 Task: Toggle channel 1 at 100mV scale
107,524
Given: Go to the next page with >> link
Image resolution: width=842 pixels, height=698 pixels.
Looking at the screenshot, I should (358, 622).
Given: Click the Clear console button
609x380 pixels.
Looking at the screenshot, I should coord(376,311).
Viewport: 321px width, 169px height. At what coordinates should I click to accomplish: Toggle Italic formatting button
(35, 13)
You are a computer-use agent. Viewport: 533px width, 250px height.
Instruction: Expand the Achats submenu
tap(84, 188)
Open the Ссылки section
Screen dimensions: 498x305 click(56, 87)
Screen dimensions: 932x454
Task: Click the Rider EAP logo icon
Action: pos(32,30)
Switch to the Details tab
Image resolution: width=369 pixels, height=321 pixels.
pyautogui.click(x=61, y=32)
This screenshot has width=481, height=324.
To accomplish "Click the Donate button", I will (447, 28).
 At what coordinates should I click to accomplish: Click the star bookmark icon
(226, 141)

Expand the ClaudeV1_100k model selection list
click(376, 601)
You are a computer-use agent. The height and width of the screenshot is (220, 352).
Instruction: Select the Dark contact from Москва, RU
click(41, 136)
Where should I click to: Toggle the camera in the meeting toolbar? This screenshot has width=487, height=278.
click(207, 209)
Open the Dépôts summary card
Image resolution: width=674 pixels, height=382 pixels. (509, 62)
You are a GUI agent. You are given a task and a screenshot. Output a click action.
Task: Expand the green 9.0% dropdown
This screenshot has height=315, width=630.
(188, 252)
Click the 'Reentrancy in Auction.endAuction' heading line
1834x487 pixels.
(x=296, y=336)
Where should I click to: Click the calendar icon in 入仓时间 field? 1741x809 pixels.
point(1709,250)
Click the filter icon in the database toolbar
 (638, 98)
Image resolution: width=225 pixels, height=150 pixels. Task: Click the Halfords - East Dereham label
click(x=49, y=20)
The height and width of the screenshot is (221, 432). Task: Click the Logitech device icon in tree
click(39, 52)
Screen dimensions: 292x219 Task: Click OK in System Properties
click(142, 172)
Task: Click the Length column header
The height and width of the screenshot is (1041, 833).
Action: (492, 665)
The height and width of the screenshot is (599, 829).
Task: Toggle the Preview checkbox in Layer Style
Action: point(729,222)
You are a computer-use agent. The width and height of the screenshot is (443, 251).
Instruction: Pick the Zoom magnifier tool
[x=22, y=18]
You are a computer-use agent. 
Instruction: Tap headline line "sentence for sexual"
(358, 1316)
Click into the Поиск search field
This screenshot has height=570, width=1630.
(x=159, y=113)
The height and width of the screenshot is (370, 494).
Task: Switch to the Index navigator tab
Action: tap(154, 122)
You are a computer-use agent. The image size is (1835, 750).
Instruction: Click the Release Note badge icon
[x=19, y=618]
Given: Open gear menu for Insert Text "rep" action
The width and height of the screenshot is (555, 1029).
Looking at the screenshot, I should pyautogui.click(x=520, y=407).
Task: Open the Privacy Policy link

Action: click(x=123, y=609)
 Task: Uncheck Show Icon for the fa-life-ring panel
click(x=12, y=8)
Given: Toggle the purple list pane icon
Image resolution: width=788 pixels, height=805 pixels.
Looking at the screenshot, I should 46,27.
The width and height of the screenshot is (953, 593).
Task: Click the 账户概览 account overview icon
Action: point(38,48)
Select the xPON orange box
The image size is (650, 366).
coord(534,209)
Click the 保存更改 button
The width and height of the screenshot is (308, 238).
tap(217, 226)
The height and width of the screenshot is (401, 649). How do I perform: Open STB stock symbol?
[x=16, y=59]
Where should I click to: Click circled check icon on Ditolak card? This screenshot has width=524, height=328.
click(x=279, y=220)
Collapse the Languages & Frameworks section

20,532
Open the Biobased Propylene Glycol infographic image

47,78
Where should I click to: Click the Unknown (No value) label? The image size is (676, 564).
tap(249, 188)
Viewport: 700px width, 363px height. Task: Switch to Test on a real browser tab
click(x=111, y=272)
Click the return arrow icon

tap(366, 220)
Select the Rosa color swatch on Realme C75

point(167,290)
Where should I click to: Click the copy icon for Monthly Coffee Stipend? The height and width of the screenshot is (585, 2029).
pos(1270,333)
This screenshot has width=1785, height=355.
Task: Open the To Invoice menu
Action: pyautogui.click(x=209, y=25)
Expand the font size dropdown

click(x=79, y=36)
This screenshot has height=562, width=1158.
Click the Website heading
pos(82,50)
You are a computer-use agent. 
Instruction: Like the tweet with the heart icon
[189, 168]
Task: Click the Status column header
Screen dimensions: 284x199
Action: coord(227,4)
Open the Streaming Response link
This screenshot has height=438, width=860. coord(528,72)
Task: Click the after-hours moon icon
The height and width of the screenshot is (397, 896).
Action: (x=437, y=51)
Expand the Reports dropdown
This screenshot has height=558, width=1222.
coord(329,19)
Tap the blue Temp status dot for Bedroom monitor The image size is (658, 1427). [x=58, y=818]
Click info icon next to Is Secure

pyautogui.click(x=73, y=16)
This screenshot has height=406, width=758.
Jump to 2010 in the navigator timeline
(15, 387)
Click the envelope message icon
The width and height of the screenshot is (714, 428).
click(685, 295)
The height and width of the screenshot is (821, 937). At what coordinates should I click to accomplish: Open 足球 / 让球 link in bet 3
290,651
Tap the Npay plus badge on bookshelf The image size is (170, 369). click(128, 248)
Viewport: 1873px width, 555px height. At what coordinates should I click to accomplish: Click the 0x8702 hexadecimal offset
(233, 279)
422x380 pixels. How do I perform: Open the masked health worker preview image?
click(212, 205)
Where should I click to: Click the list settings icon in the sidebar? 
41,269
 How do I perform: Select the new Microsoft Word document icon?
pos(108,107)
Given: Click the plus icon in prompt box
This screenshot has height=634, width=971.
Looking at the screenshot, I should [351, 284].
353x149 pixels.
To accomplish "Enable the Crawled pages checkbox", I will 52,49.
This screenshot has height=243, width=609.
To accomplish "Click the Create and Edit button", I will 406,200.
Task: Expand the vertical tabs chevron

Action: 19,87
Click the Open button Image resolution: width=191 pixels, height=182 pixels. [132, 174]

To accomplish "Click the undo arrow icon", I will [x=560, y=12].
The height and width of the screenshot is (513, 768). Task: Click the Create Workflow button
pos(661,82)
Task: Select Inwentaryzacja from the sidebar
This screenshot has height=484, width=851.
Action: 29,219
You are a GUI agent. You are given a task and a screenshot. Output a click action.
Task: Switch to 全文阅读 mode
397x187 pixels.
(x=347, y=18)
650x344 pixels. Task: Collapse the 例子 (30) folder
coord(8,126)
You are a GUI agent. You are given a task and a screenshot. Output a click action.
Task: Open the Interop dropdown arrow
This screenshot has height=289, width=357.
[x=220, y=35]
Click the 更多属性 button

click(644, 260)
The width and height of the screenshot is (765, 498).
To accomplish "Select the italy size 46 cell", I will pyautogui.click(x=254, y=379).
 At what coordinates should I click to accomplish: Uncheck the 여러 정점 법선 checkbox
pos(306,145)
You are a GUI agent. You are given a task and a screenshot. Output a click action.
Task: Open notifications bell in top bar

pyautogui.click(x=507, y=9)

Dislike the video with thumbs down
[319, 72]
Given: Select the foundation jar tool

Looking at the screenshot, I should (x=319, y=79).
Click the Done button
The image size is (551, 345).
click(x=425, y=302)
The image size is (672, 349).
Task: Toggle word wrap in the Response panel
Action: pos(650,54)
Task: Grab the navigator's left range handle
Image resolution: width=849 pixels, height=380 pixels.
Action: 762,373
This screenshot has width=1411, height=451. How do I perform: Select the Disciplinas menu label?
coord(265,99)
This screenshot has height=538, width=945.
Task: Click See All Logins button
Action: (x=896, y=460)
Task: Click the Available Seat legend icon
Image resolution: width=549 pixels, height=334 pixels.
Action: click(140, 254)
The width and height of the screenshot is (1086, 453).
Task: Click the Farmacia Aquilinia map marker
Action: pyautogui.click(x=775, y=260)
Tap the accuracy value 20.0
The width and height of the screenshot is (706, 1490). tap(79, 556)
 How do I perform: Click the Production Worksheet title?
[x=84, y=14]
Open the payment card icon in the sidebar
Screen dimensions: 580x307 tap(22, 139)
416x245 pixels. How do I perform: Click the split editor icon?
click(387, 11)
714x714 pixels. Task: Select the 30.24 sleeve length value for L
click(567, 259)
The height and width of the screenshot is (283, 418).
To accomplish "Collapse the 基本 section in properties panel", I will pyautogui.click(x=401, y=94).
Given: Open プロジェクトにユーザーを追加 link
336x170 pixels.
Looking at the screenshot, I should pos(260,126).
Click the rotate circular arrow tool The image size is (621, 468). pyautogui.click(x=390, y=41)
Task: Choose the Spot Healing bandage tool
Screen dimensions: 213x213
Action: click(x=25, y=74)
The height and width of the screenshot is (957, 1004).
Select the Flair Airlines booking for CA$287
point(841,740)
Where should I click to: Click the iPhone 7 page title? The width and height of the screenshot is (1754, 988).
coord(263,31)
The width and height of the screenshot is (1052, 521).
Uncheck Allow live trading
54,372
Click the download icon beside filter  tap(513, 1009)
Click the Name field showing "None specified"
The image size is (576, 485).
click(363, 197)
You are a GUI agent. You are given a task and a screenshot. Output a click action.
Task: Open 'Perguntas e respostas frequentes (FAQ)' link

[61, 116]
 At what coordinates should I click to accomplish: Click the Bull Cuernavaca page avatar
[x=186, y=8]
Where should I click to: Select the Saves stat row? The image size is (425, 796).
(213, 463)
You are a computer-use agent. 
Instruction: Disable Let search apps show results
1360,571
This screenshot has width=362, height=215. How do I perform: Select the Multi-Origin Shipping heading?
━━━━━━━━━━━━━━━━━━━━
EXERCISE GOAL
Reproduce exactly the lines from the one containing "Click the download" through the last line of the records, both included, and nothing else.

PROBLEM SOLUTION
Click the download icon beside filter  tap(513, 1009)
Click the Name field showing "None specified"
The image size is (576, 485).
click(363, 197)
You are a GUI agent. You are given a task and a screenshot. Output a click action.
Task: Open 'Perguntas e respostas frequentes (FAQ)' link

[61, 116]
 At what coordinates should I click to accomplish: Click the Bull Cuernavaca page avatar
[x=186, y=8]
Where should I click to: Select the Saves stat row? The image size is (425, 796).
(213, 463)
You are a computer-use agent. 
Instruction: Disable Let search apps show results
1360,571
This screenshot has width=362, height=215. How do I perform: Select the Multi-Origin Shipping heading?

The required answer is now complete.